RECORDS>
----------------

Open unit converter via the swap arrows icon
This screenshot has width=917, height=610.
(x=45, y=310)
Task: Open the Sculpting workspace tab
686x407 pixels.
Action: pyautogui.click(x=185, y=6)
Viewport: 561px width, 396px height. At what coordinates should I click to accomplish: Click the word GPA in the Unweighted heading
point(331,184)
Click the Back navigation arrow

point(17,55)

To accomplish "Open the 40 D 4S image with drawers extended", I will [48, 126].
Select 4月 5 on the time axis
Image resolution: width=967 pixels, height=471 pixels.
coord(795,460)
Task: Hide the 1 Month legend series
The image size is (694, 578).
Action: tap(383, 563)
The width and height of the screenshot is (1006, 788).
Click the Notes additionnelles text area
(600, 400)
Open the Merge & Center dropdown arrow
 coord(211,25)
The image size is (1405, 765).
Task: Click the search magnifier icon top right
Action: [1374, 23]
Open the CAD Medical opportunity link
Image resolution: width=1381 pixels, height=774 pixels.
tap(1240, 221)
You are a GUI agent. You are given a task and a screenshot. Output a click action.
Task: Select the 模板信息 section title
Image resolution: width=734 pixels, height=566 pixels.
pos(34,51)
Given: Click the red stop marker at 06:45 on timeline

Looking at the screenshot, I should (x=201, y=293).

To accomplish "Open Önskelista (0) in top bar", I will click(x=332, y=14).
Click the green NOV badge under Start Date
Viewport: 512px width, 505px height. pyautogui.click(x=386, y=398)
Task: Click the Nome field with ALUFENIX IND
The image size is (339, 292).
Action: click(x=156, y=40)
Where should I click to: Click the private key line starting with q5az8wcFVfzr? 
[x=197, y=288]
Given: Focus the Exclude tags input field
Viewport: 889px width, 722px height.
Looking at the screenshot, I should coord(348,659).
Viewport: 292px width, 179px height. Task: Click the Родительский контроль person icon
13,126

----------------

WHAT YOU SHOULD DO> Locate every line in the material above that contains the string "with" and copy each of those lines. Count a line only if the letters match in case.

EXERCISE SOLUTION>
To accomplish "Open the 40 D 4S image with drawers extended", I will [48, 126].
Task: Click the Nome field with ALUFENIX IND
Where should I click to: Click the private key line starting with q5az8wcFVfzr? 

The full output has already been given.